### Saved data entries
◇ ◇ ◇ ◇ ◇ ◇ ◇
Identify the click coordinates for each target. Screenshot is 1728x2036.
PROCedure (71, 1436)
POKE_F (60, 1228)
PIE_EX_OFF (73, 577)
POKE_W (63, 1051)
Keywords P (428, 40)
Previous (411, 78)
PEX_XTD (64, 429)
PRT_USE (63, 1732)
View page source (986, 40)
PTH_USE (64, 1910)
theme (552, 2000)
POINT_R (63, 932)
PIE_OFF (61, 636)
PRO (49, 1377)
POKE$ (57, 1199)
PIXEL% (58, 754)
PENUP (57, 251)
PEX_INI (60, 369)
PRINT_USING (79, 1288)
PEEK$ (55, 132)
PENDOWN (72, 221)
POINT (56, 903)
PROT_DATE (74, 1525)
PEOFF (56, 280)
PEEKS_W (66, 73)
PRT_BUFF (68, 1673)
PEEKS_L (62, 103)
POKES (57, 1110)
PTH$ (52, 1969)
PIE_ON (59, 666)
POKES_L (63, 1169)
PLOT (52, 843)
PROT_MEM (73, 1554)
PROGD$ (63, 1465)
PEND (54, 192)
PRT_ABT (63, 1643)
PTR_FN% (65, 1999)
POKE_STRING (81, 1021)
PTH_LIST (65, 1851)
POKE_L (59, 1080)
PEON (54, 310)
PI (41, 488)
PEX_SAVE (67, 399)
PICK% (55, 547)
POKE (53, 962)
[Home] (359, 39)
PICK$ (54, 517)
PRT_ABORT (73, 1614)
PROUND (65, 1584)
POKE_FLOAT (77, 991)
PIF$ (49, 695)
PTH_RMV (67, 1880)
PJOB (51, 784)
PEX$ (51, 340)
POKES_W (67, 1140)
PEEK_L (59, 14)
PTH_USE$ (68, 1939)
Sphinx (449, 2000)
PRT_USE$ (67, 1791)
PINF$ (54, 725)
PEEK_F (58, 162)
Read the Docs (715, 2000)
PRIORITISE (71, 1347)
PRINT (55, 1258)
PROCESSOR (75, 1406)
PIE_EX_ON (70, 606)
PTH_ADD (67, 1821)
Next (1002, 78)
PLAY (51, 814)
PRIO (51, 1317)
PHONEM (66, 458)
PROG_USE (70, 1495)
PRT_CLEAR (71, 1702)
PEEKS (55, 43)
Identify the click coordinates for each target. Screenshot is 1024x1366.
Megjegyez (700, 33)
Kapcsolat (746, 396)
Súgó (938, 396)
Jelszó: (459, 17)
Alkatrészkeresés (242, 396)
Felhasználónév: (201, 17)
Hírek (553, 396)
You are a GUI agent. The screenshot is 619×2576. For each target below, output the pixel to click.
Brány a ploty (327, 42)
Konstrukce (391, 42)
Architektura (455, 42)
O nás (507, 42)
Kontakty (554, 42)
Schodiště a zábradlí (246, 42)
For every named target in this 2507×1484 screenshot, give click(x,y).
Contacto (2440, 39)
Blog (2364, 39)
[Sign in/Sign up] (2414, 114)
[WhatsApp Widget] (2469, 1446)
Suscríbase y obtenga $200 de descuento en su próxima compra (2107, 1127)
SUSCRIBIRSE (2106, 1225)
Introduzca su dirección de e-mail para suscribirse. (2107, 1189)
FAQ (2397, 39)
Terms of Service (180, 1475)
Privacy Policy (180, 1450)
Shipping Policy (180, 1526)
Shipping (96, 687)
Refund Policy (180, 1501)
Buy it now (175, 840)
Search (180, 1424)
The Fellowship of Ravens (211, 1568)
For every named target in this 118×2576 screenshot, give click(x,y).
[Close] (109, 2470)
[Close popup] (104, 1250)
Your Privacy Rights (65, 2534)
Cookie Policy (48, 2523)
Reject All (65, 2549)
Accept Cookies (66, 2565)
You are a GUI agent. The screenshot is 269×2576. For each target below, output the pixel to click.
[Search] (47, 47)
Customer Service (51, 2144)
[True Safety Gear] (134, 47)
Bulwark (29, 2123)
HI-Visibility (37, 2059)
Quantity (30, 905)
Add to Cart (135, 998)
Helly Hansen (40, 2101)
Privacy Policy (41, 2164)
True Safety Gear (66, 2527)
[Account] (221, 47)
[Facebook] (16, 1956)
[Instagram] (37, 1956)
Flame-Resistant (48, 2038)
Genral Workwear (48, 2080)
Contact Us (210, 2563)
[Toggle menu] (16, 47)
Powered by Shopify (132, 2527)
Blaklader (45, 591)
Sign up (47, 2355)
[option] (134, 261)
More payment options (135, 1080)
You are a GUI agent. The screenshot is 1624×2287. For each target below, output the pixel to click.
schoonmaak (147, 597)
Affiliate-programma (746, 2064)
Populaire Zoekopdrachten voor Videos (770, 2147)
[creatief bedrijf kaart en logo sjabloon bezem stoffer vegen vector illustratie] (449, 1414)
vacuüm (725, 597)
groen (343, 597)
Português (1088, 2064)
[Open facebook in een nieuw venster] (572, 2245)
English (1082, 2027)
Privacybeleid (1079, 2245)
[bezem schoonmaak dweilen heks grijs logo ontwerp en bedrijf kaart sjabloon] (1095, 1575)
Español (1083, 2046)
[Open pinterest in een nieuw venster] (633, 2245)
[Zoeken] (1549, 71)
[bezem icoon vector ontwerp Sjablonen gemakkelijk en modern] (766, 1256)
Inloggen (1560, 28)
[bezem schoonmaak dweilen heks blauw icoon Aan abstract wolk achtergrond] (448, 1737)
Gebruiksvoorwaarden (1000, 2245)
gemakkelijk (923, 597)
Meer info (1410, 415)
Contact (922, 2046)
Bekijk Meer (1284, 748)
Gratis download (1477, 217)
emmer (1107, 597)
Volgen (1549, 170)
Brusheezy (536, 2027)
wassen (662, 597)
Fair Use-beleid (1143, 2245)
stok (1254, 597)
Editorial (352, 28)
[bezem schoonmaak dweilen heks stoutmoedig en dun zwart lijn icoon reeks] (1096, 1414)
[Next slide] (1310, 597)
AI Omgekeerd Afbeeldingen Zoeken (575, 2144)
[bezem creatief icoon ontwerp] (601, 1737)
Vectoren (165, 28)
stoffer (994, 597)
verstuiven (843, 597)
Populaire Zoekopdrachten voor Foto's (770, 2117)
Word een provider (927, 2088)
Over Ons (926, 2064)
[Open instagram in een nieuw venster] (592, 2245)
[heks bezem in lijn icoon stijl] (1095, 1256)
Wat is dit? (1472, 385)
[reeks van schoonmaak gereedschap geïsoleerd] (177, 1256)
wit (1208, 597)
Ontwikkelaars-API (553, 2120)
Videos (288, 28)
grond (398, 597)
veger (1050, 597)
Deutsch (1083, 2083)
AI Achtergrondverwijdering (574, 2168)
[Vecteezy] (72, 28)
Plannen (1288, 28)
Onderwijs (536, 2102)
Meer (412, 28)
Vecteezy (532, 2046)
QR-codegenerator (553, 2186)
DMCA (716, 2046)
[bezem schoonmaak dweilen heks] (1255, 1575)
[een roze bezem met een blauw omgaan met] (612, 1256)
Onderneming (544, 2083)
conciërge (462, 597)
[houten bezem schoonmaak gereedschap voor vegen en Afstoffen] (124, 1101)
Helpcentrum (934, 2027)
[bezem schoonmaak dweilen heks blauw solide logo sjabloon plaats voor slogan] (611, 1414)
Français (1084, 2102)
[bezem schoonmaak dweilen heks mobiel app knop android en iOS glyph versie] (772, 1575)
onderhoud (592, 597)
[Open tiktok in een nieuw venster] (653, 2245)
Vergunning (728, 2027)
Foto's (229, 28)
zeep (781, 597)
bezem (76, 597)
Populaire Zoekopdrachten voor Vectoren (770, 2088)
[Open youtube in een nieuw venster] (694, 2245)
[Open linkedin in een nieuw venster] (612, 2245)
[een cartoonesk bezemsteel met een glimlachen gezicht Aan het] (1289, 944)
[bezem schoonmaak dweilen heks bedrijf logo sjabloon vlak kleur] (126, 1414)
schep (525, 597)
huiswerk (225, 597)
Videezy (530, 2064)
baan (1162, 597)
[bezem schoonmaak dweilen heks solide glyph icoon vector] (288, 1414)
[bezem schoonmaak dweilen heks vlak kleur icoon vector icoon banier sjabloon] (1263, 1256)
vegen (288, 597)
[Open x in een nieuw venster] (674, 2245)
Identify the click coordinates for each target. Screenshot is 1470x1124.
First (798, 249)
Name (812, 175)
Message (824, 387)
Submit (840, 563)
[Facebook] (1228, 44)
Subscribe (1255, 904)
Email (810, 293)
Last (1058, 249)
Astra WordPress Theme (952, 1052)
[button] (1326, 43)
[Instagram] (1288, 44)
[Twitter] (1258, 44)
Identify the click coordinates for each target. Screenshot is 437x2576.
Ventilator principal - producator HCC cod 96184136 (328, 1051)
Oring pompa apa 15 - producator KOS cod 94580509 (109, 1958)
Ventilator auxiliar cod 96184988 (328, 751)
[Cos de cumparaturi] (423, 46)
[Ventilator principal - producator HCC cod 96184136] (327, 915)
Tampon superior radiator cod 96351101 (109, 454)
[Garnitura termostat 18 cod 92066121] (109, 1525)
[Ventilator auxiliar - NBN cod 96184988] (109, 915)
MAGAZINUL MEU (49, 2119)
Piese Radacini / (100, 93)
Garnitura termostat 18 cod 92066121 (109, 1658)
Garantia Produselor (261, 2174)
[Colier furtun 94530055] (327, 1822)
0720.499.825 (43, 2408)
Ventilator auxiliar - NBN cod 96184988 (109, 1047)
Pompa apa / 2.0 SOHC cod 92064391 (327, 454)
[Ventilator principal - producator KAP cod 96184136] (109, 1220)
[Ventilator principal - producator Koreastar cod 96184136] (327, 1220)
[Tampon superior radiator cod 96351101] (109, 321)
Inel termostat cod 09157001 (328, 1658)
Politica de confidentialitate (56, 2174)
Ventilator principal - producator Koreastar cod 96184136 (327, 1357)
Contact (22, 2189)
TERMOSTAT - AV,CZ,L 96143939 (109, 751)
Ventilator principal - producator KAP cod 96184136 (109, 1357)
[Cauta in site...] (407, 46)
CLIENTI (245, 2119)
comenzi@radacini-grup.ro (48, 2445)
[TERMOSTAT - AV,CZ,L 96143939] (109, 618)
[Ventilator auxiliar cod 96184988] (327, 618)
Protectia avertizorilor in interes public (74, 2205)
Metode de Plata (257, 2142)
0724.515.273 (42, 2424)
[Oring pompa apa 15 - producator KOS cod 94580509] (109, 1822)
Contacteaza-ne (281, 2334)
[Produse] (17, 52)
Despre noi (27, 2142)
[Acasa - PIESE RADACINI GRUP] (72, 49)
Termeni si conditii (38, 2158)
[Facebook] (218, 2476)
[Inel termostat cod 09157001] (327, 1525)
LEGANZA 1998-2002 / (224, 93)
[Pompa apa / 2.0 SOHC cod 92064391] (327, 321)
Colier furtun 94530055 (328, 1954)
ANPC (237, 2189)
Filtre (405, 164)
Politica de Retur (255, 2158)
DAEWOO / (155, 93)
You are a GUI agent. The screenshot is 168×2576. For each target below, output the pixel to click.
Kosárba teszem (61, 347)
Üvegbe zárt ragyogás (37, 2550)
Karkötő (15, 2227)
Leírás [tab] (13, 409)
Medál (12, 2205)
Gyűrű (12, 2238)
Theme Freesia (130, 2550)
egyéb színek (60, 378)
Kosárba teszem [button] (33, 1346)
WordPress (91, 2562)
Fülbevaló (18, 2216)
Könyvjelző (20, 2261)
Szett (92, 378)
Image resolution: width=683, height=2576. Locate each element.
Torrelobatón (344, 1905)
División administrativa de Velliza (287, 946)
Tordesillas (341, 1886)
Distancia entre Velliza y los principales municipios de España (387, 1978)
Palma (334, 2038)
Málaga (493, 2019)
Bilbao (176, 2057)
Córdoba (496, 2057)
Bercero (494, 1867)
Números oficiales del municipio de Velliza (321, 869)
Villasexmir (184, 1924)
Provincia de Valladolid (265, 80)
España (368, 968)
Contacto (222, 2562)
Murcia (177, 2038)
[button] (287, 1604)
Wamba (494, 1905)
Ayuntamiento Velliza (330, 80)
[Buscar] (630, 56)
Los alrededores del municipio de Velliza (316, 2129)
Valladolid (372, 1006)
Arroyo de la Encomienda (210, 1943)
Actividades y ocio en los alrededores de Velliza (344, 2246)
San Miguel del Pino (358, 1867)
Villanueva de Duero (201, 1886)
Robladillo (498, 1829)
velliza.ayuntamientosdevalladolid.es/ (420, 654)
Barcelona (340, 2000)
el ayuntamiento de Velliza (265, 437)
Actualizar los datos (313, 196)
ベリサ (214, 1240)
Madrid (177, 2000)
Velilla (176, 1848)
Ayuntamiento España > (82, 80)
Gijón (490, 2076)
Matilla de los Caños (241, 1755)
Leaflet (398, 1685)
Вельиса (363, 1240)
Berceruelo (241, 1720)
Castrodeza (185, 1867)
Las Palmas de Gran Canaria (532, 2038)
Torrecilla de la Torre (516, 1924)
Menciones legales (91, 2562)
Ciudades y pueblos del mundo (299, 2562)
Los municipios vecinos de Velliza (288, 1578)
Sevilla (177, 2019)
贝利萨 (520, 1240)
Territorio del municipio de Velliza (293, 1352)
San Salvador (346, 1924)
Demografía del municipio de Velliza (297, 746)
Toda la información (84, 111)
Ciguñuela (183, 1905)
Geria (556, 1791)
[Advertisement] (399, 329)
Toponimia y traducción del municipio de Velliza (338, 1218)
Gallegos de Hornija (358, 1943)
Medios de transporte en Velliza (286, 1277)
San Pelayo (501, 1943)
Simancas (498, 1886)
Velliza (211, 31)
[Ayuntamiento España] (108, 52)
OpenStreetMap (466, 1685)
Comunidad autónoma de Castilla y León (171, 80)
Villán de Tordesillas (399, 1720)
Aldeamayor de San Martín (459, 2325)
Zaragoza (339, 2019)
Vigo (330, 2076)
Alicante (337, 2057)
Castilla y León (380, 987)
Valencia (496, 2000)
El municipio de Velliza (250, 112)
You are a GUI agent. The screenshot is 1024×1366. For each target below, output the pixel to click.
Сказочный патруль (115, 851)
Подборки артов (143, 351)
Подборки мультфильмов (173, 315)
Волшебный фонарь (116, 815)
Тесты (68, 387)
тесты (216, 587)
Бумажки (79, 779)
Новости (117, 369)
◇ ◇ ◇ ◇ ◇ ◇ ◇
### Prompt
From the records above, quote only the lines running from the line with "PEEKS_L (62, 103)" to the line with "PTH_USE$ (68, 1939)", both lines included.

### Response area
PEEKS_L (62, 103)
POKES (57, 1110)
PTH$ (52, 1969)
PIE_ON (59, 666)
POKES_L (63, 1169)
PLOT (52, 843)
PROT_MEM (73, 1554)
PROGD$ (63, 1465)
PEND (54, 192)
PRT_ABT (63, 1643)
PTR_FN% (65, 1999)
POKE_STRING (81, 1021)
PTH_LIST (65, 1851)
POKE_L (59, 1080)
PEON (54, 310)
PI (41, 488)
PEX_SAVE (67, 399)
PICK% (55, 547)
POKE (53, 962)
[Home] (359, 39)
PICK$ (54, 517)
PRT_ABORT (73, 1614)
PROUND (65, 1584)
POKE_FLOAT (77, 991)
PIF$ (49, 695)
PTH_RMV (67, 1880)
PJOB (51, 784)
PEX$ (51, 340)
POKES_W (67, 1140)
PEEK_L (59, 14)
PTH_USE$ (68, 1939)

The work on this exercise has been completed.